=== Required action ===
A faithful copy is needed of the lines below from the one with "Click the Park Lamps Fuse 8C symbol" up to and including the one with "You are a computer-use agent. Image"; set it down with no pictures and no other lines.

=== Dataset records ===

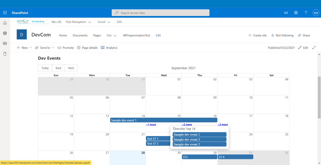Image resolution: width=321 pixels, height=165 pixels.
Task: Expand the Social menu dropdown
Action: click(104, 22)
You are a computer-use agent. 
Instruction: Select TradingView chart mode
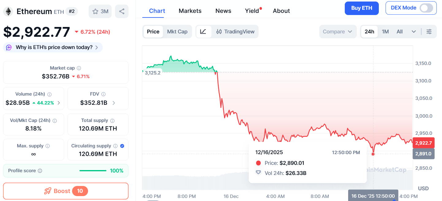pyautogui.click(x=235, y=32)
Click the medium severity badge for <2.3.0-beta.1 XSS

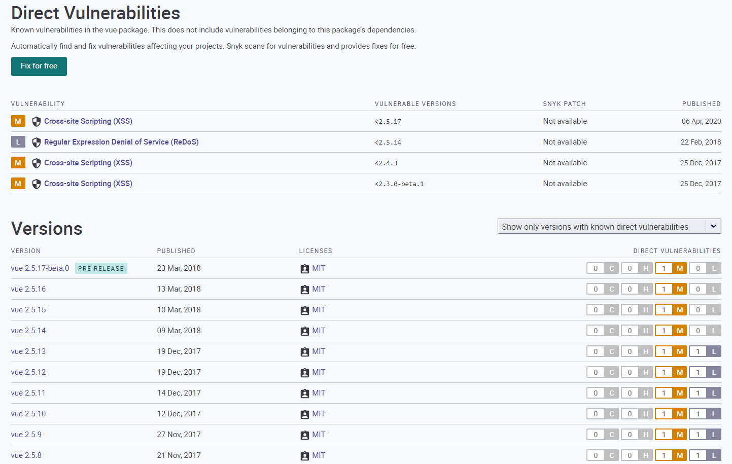point(18,184)
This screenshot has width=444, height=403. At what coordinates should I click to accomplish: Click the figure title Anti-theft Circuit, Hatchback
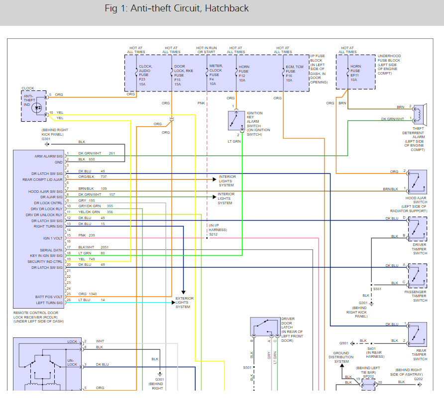177,8
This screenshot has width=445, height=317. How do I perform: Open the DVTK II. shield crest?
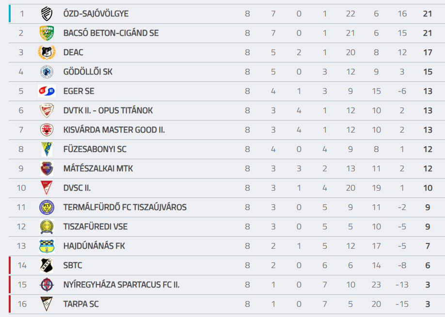pos(47,110)
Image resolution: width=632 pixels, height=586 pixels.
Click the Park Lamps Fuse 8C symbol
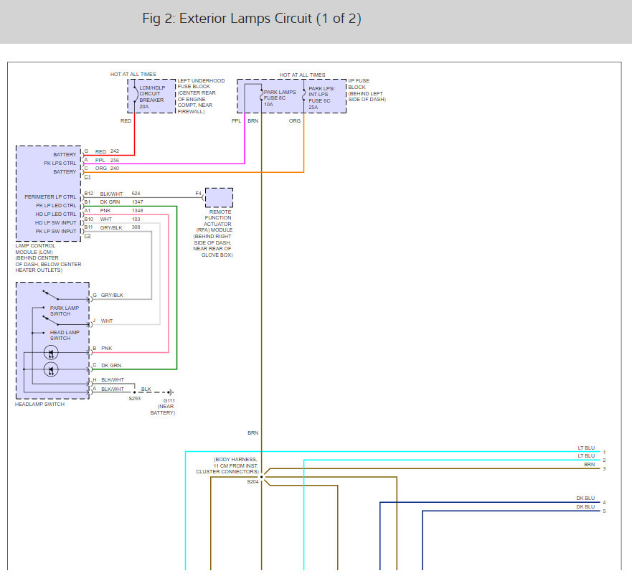coord(262,95)
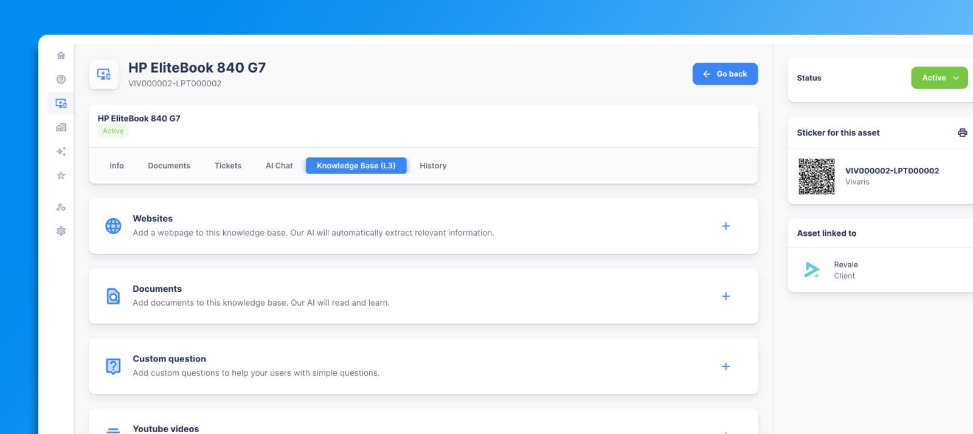Expand the Websites section with plus

[725, 226]
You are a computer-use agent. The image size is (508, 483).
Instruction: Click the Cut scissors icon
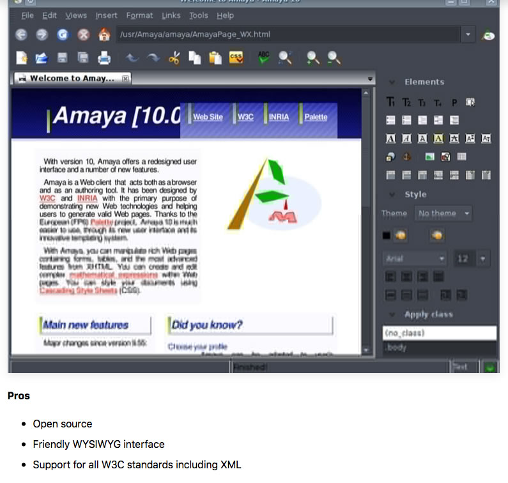pyautogui.click(x=174, y=58)
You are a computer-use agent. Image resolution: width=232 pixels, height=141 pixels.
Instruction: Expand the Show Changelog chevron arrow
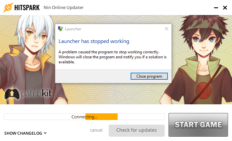pos(45,133)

=== Task answer ===
Click the Park Lamps Fuse 8C symbol
coord(262,95)
Expand the Websites section with plus

[725, 226]
You are a computer-use agent. The image size is (508, 483).
Instruction: Click the Cut scissors icon
pyautogui.click(x=174, y=58)
You are a computer-use agent. Image resolution: width=232 pixels, height=141 pixels.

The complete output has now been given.